Abu Yusuf tried to analyze fiscal issues. His contribution lies in demonstrating the superiority of proportional taxation over the system of fixed levy on land. Much before Adam Smith, who is generally regarded as the father of modern economics, Abu Yusuf enunciated the principles of taxation, such as ability to pay, convenience and certainty. He also dwelt on tax administration and stressed the need for strict supervision of tax collectors in order to prevent corrupt and oppressive practices. Abu Yusuf outlined the economic responsibilities of the state. He emphasized the establishment and maintenance of public amenities such as irrigation facilities and highways. He also urged upon the state to ensure the development of agriculture.

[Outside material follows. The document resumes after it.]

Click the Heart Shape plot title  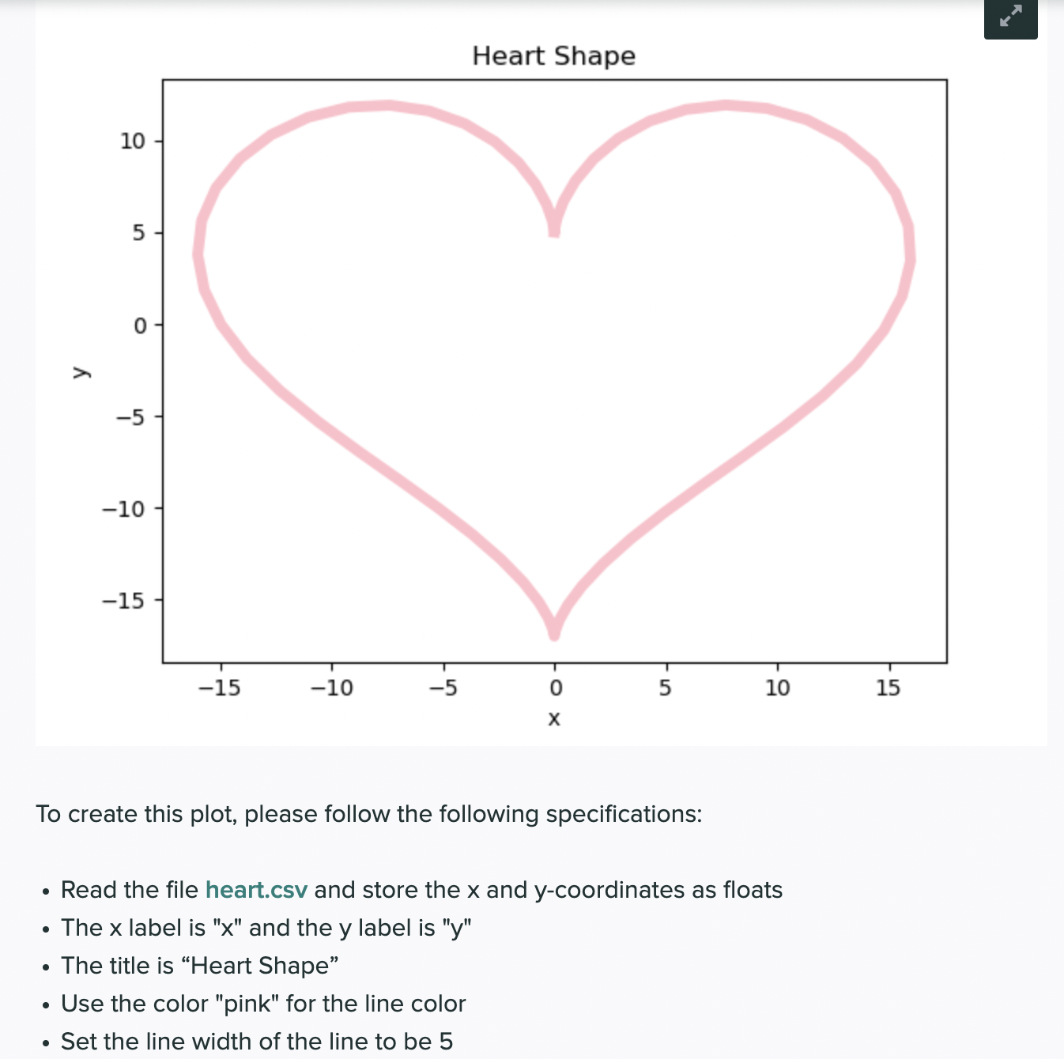[x=554, y=56]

Yahya bin Adam al Qarashi (d.818 AD) was a contemporary of Abu Yusuf. His work is also known as Kitab al Kharaj. The importance of this work lies in the fact that he culled more than six hundred Traditions of the Prophet pertaining to matters of revenue administration.
Abu Ubayd (d.858 AD) authored a book entitled Kitab al Amwal. It can be regarded as the most systematic and comprehensive work on public finance. He gathered more than two thousand Traditions of the Prophet which pertain to finance and fiscal affairs.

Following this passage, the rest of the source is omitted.